Who’s Going To Take Responsibility For My Kids?   Leave a comment

I saw a really interesting video on Tim Challies’ blog this morning. Take a look for yourself:

As I saw this video and heard that the United States is the only industrialized nation that does not put regulations on the amount of marketing geared towards children, I thought… Aren’t parents supposed to control their kids? Aren’t parents supposed to regulate what they watch? If kids get diabetes, wasn’t it the responsibility of the parents to make sure that they eat properly? If children get desensitized to violence, wasn’t it the responsibility of the parents to make sure that they know that death is real and it has grave ramifications? If kids are shallow and materialistic… doesn’t this fall on the parents?

There are two qualifications to what I’m writing. First, this isn’t a right-wing, Republican post. It might sound close to it, but it’s really not. Second, I don’t have kids… so I want to tread carefully on those who read this and do have kids. I know it’s easier raising kids in my head than it is to raise kids in the real world.

This morning, I was reading Ephesians 6, and then I saw that video. Ephesians 6:4 says, “Fathers, do not provoke your children to anger, but bring them up in the discipline and instruction of the Lord.” It reminded me of Proverbs 22:6, which says, “Train up a child in the way he should go, even when he is old he will not depart from it.”

I might be wrong in this (please let me know your thoughts on this), but I think a lot of this is attributable to the fact that our culture has a skewed view of love. Our culture does not understand a love that says “no” or says “you’re wrong” or says “you should not do this.”

In our culture, it is unloving to tell a guy spending his time wasted on drugs that such a path will lead to prison, addiction and death. “Who are you to tell him what to do? Let the man live his own life… he’ll figure out what’s right for him.” Really?!?! It’s more loving to let a guy kill himself through drugs than to provoke him and challenge him to reconsider the ramifications of his decisions?

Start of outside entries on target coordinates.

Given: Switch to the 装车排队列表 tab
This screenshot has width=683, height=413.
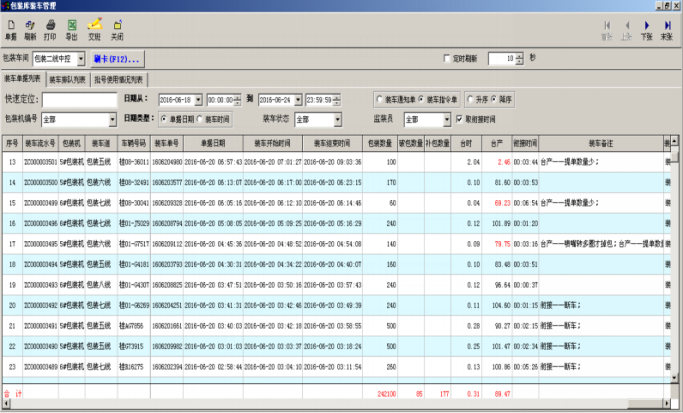Looking at the screenshot, I should tap(67, 79).
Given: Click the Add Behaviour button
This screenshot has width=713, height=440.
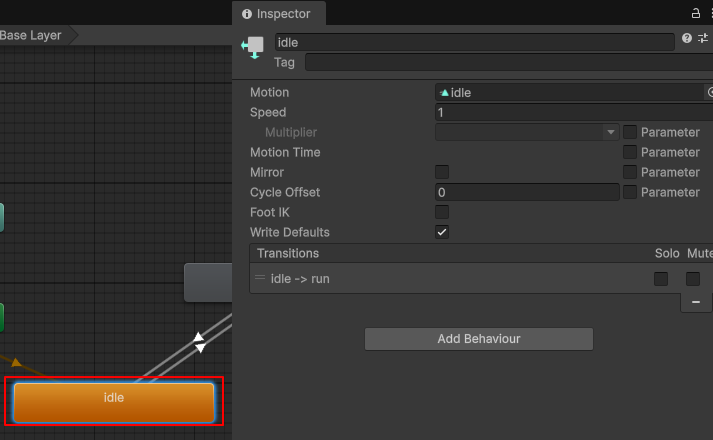Looking at the screenshot, I should (478, 339).

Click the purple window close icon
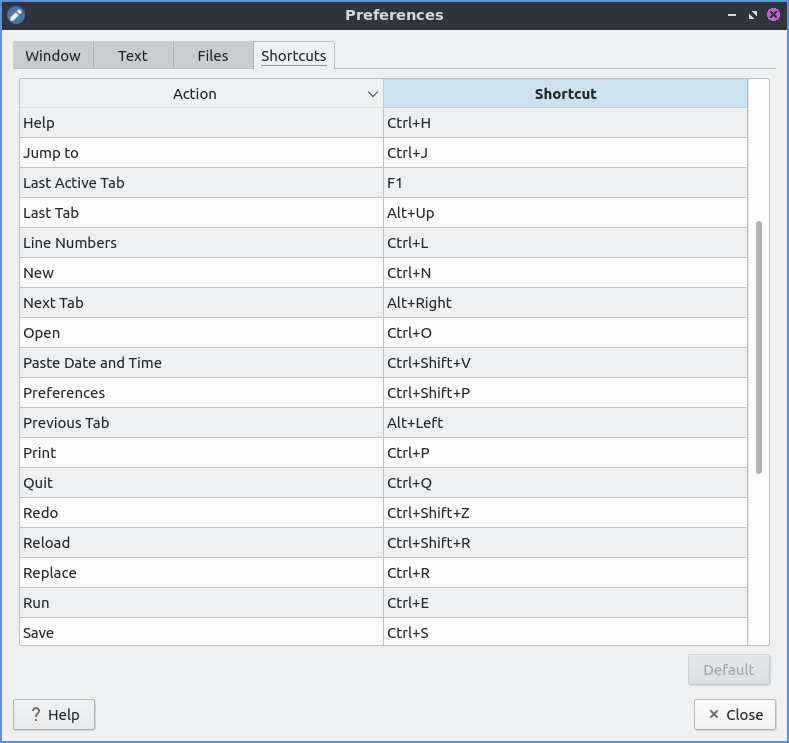coord(773,15)
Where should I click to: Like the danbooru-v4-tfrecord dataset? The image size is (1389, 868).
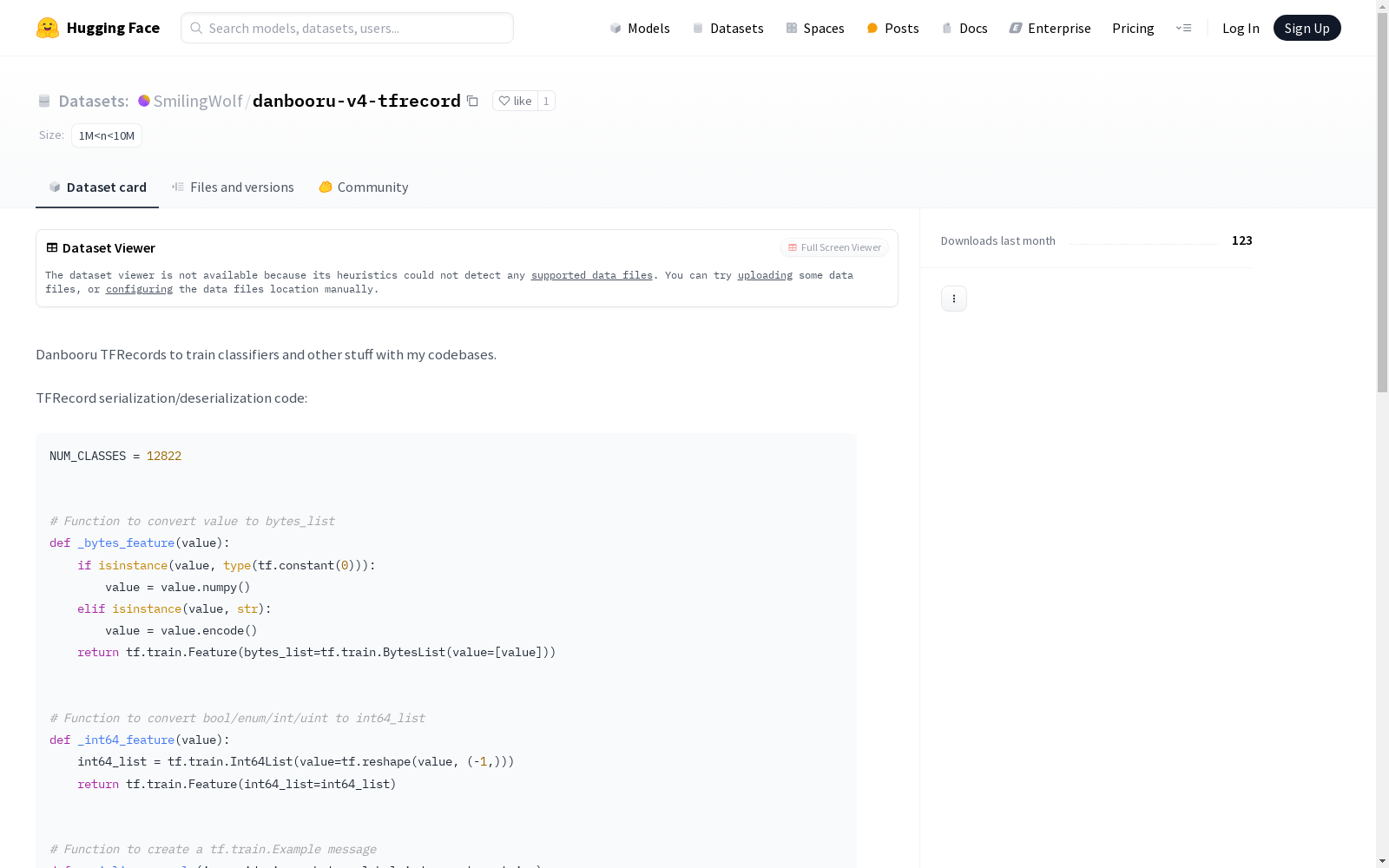click(515, 101)
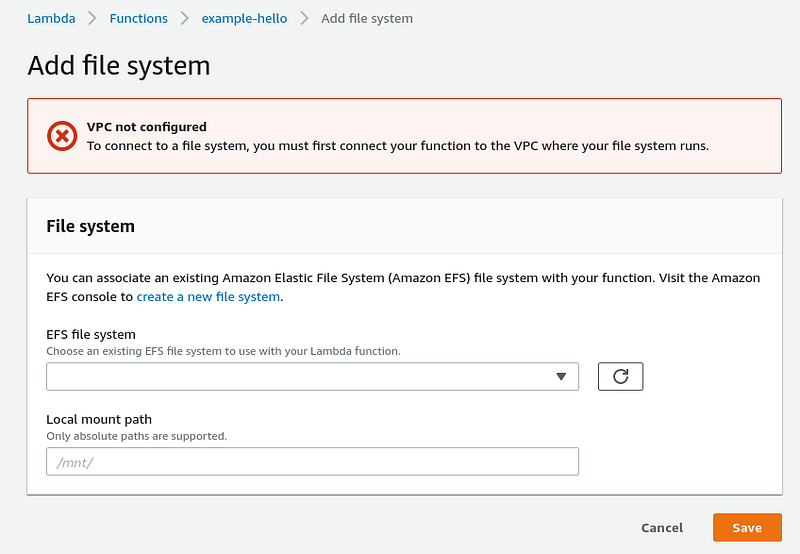Focus the Local mount path input field

click(x=312, y=462)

In our culture, it’s unloving to tell your kids that they can’t have something they want. “I want them to have all the things I didn’t have.” “They really want it, so how can I say no?” I recently heard a story of a woman who lets home-schools her child and hers him (probably about 10 years old) choose the classes he wants to take. He doesn’t take math because he doesn’t want to. Really, mom?!?! That’s love?

How warped is it when our culture has fallen into an understanding of love that goes away from what is best for others to what is most comfortable to ourselves. “Well, that drug addict friend wouldn’t really want me to tell him to stop. He wouldn’t like me judging him.” Of course not! He’s on drugs! He’s addicted! The fact is, you should’ve stopped him before he got addicted, but now that he is… its going to be hard for you and inconvenience you. “Well, my kid really likes to eat ice cream for breakfast.” Of course he does! He’s five! Heck, I’m nearly 25, and I still wouldn’t mind eating ice cream for breakfast. But I’ve learned over the course of my life that ice cream is not a healthy breakfast option. Did I learn that lesson well? Heck no! I fought against it. I snuck in morning ice cream whenever I could, and I got punished for it. (BTW… it was sooo worth it.) But I eventually learned. It would’ve been easier for my mom to let me have that ice cream. But, then, would she have really been loving me?

Most of my posts are random rants that I write in a stream-0f-consciousness mode. This one, even more so… What are your thoughts on the responsibility of parents over their kids? Do we need government intervention? Do we need parental intervention? Should we let the kids choose for themselves?